The Pre-Access Nurse Practitioner will provide support to patients as they move from an acute hospital level of care to home, or other post-acute level of care.Working closely with the ISU Faculty and residents, the TOC NP initiates early contact with patients post hospitalization, coordinates care and follows the patients along the continuum of care to assist the patient in avoiding unnecessary readmission to an acute
care hospital.  The TOC NP will identify, track, and trend data related to clinical resource  management, readmission and quality/risk
issues that impact patients and their clinical, financial and quality outcomes.. The successful candidate will be able to:

  • Identifies patients at high risk for readmission based on LACE scores
  • Identifies patients  with a need for early intervention related to discharge education and transitional care, documents education and plan of care in a tracking tool. Includes  the education of patients and families regarding components of discharge instructions and available community resources as necessary.
  • Has a key role in the clinical training of Family Medicine Residents and NP students.
  • Assists nursing staff, case managers and Home Health Coordinator in setting appropriate discharge goals; collaborates with patient, family and physician.
  • Identifies actual and potential issues related to readmission and collaborates with interdisciplinary team members to resolve these issues when necessary.  This includes collaboration with physicians, residents and nurse coordinators at Health West Clinics.
  • Regularly reviews and analyzes external data relevant to care management and readmission process.
  • Collect detailed data on the patients followed and present data to leadership team including the UR committee.

What We Offer

 Competitive pay and benefits package including Health/Dental/Vision/401(k) match.

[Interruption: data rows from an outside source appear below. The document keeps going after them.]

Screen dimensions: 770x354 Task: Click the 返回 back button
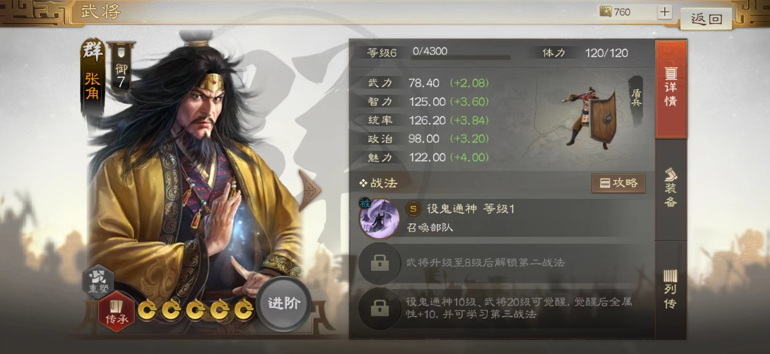[x=706, y=19]
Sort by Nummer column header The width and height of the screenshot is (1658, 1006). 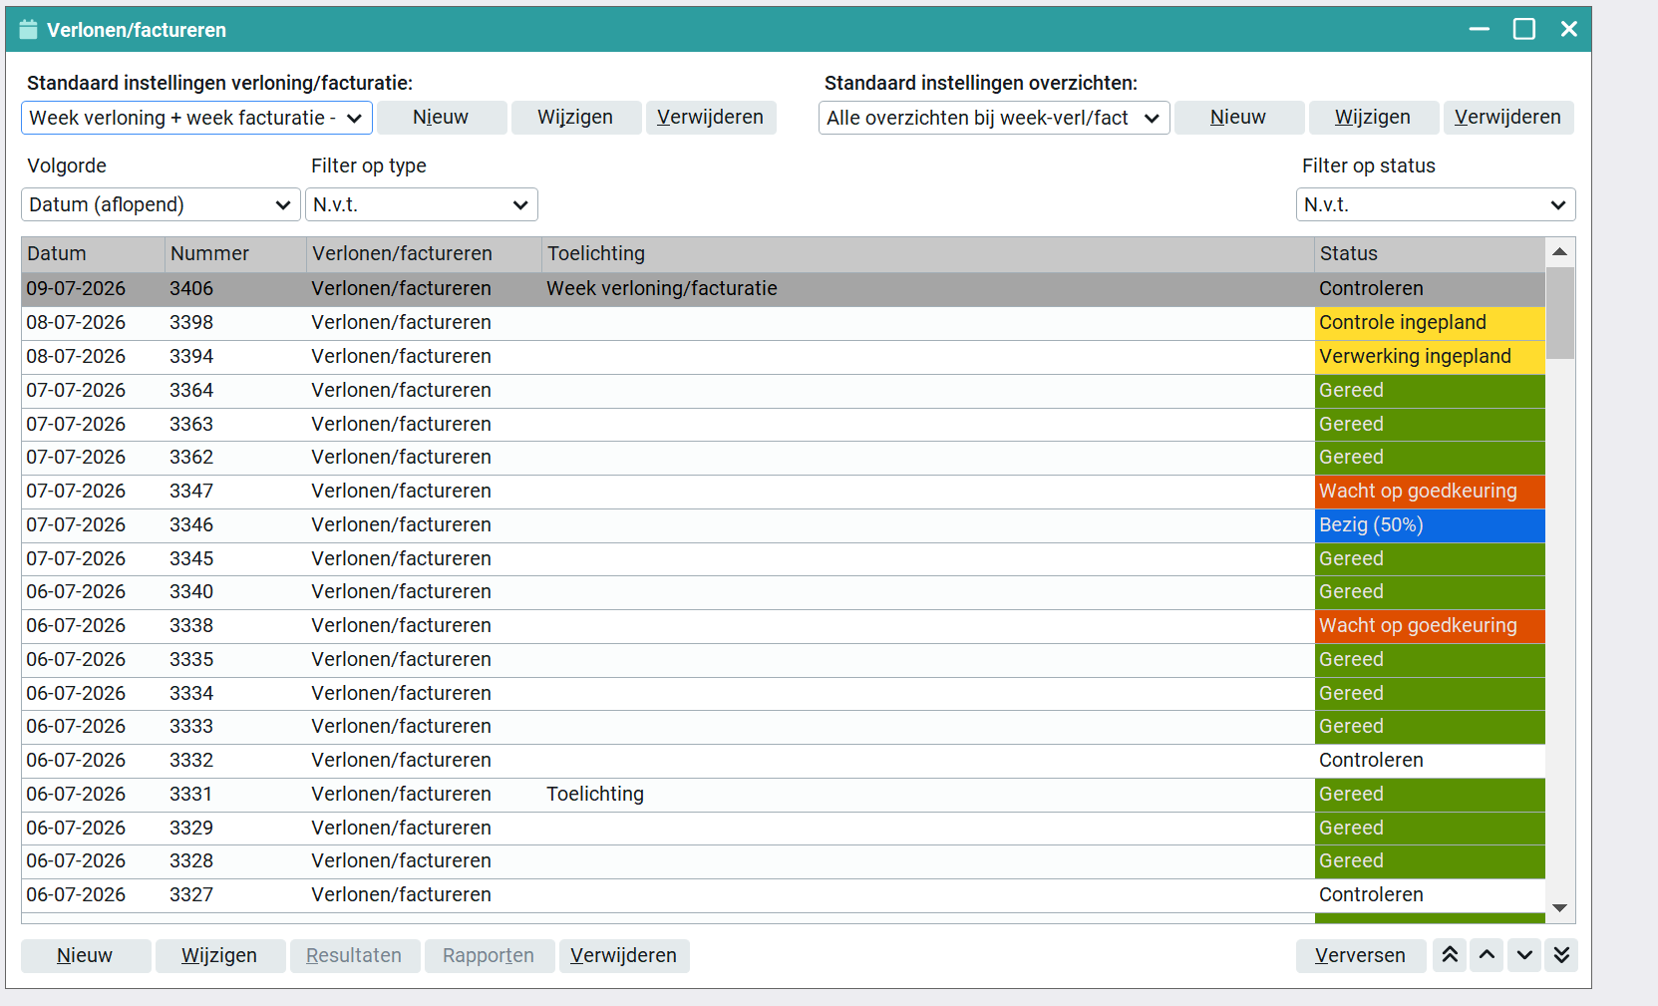tap(235, 253)
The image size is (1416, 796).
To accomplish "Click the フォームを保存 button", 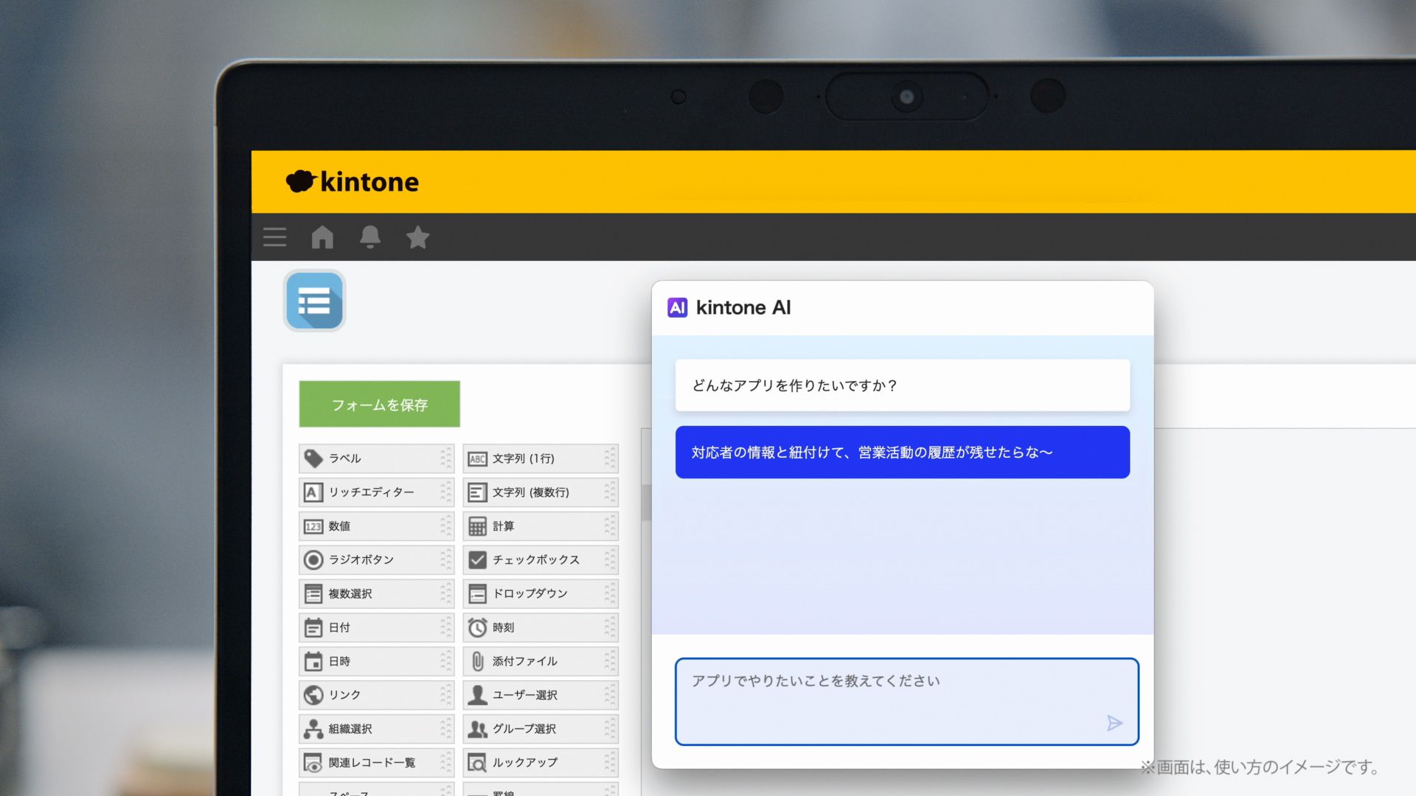I will click(380, 404).
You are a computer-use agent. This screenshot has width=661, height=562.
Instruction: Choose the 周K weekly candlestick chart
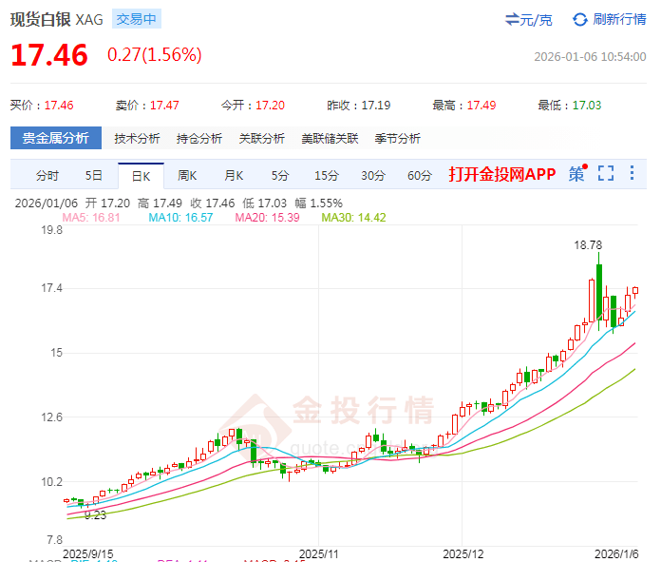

Generous paid time off, holidays, extended illness bank, paid basic life insurance and long term disability.  

Portneuf Medical Center is an Equal Opportunity Employer

What You’ll Bring

  • Nurse Practitioner or Advanced Practice Registered Nurse
  • Minimum of 2  years clinical experience as NP or APRN,  5 years preferred
  • Hospital, and/or  home heatlhcare experience required;  Case Management, or management experience is preferred. 
  • Strong organizational and communication skills both written and verbal.  Must have the ability to function with a high degree of autonomy.
  • Must be highly self-motivated with positive attitude,  flexibility and prioritization abilities.
  • Must be able to write reports and make use of data to provide clear goal setting for area of coverage; computer skills are required.